Count the lines in the records below that contain the string "sidebar", treating uppercase and lowercase as different. Reply with the number only.
-------------------------
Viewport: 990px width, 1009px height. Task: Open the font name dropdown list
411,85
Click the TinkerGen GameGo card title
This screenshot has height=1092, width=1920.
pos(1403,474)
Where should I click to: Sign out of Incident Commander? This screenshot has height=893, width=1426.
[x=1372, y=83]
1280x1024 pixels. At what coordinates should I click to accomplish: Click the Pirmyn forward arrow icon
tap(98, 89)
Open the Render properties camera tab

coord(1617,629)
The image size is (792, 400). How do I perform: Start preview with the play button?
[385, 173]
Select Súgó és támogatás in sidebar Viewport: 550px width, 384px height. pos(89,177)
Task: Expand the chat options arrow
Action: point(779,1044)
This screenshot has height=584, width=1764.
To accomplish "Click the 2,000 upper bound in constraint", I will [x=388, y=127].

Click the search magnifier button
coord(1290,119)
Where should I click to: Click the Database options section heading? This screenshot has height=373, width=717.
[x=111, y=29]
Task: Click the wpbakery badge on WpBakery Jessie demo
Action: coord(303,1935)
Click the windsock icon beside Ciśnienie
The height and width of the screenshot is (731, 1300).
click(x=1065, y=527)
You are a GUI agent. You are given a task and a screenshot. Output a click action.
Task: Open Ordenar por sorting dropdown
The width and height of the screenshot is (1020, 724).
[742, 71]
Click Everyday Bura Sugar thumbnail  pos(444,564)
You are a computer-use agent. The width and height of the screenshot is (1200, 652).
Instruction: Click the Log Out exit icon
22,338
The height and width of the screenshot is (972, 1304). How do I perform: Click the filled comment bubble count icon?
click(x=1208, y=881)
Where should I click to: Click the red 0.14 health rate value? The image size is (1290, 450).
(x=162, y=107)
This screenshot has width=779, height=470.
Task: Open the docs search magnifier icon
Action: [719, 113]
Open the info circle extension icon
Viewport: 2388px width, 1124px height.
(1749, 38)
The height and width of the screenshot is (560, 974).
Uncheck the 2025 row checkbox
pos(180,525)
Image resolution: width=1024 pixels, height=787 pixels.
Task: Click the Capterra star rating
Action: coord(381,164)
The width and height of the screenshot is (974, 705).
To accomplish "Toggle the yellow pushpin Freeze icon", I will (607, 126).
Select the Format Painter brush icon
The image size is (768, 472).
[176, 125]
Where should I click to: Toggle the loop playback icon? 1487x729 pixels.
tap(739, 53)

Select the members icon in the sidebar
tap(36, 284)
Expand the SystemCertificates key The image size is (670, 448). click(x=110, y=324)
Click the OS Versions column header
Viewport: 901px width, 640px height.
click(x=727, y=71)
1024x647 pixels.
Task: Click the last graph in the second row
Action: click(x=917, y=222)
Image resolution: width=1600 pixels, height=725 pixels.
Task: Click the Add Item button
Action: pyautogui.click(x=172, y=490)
-------------------------
Written answer »
2